In [33]:
import numpy as np
import pandas as pd
import seaborn as sns
import matplotlib.pyplot as plt

import datetime as dt
from datetime import date
from sklearn.preprocessing import MinMaxScaler
from sklearn.ensemble import RandomForestClassifier, GradientBoostingClassifier
from sklearn.model_selection import train_test_split
from sklearn.metrics import log_loss, roc_auc_score, auc, roc_curve
from sklearn.linear_model import SGDClassifier, LogisticRegression
import lightgbm as lgb

# 获取数据

In [3]:
def get_processed_data():
    dataset1 = pd.read_csv('./GenerateData1.csv')
    dataset2 = pd.read_csv('./GenerateData2.csv')
    dataset3 = pd.read_csv('./GenerateData3.csv') 
    
    dataset1.label.replace(-1, 0, inplace=True)
    dataset2.label.replace(-1, 0, inplace=True)
    
    dataset1.drop_duplicates(inplace=True)
    dataset2.drop_duplicates(inplace=True)
    dataset3.drop_duplicates(inplace=True) 
    # 按照行或列进行合并,axis=0为列索引，axis=1为行索引 因为特征处理都一样, 所以按照列索引
    dataset12 = pd.concat([dataset1, dataset2], axis=0)

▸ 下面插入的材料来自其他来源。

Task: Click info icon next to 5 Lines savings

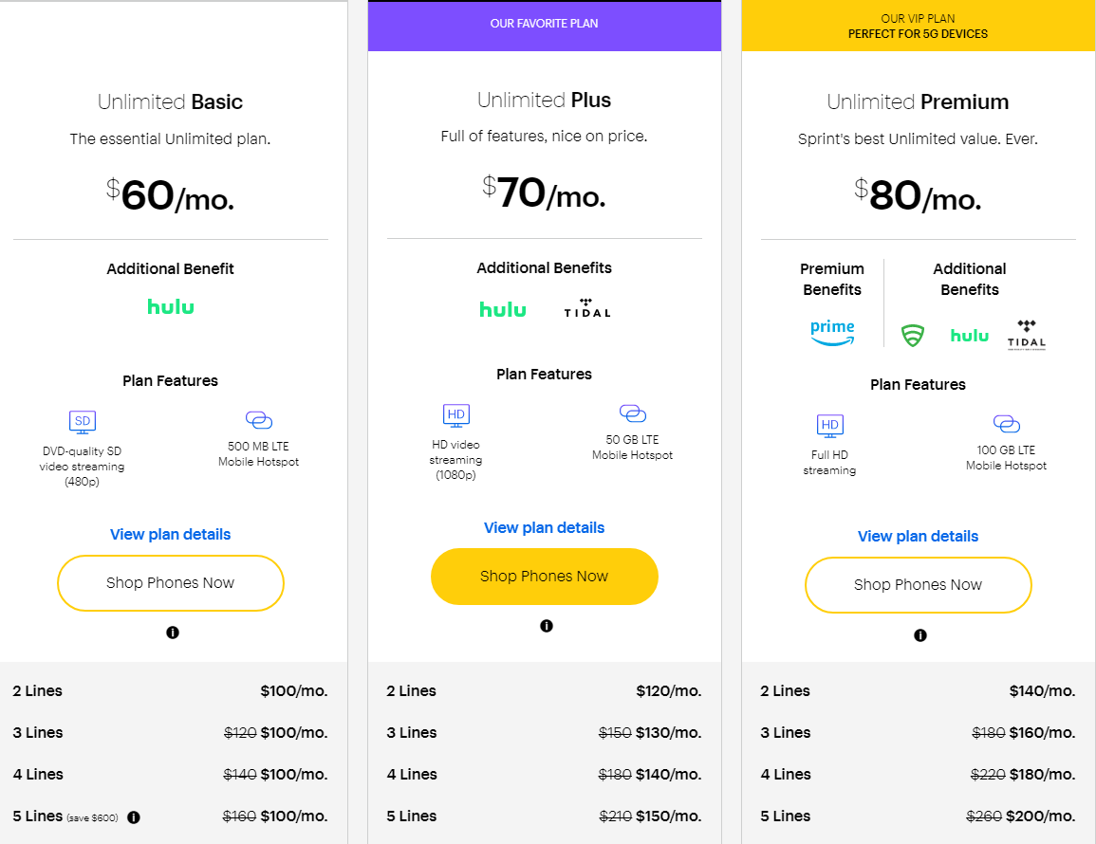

    dataset12.fillna(-1, inplace=True)
#     dataset3.fillna(0, inplace=True)

    return dataset12, dataset3

In [4]:
dataset12, dataset3 = get_processed_data()

In [5]:
predict_dataset = dataset3[['user_id', 'coupon_id', 'date_received']].copy()
dataset12_label = dataset12.label
# 降低维度, 把没有必要的字段删除
dataset12_x = dataset12.drop(['user_id','label','coupon_id','day_gap_before','day_gap_after'],axis=1)
dataset3.fillna(-1, inplace=True)
dataset3_x = dataset3.drop(['user_id','coupon_id','date_received','day_gap_before','day_gap_after'],axis=1)

# 数据分割 

In [6]:
x_train, x_test, y_train, y_test = train_test_split(dataset12_x, dataset12_label, test_size=0.25, random_state=88)

In [7]:
x_train.shape, x_test.shape, y_train.shape, y_test.shape

((328240, 52), (109414, 52), (328240,), (109414,))

# 模型训练

## 随机森林 score:0.7790

In [10]:
model = RandomForestClassifier(n_estimators=190, 
                               criterion='gini', 
                               bootstrap=True,  
                               max_depth=15, 
                               max_features=24, 
                               min_samples_leaf=5, 
                               oob_score=True, 
                               random_state=0, 
                               n_jobs=-1)

In [11]:
model.fit(x_train, y_train)

RandomForestClassifier(bootstrap=True, ccp_alpha=0.0, class_weight=None,
                       criterion='gini', max_depth=15, max_features=24,
                       max_leaf_nodes=None, max_samples=None,
                       min_impurity_decrease=0.0, min_impurity_split=None,
                       min_samples_leaf=5, min_samples_split=2,
                       min_weight_fraction_leaf=0.0, n_estimators=190,
                       n_jobs=-1, oob_score=True, random_state=0, verbose=0,
                       warm_start=False)

In [13]:
model.score(x_test, y_test)

0.9399071416820517

In [14]:
y_predict_proba = model.predict_proba(x_test)

In [17]:
y_predict_proba[:, 1].itemsize

8

In [20]:
print("AUC",roc_auc_score(y_test,y_predict_proba[:,1]))

AUC 0.8979076720483452


In [21]:
dataset_preds = dataset3[['user_id','coupon_id','date_received']]
dataset_preds['label'] = model.predict_proba(dataset3_x)[:, 1]
dataset_preds.sort_values(by=['coupon_id','label'],inplace=True)
dataset_preds.to_csv("rdf_preds1.csv",index=None,header=None)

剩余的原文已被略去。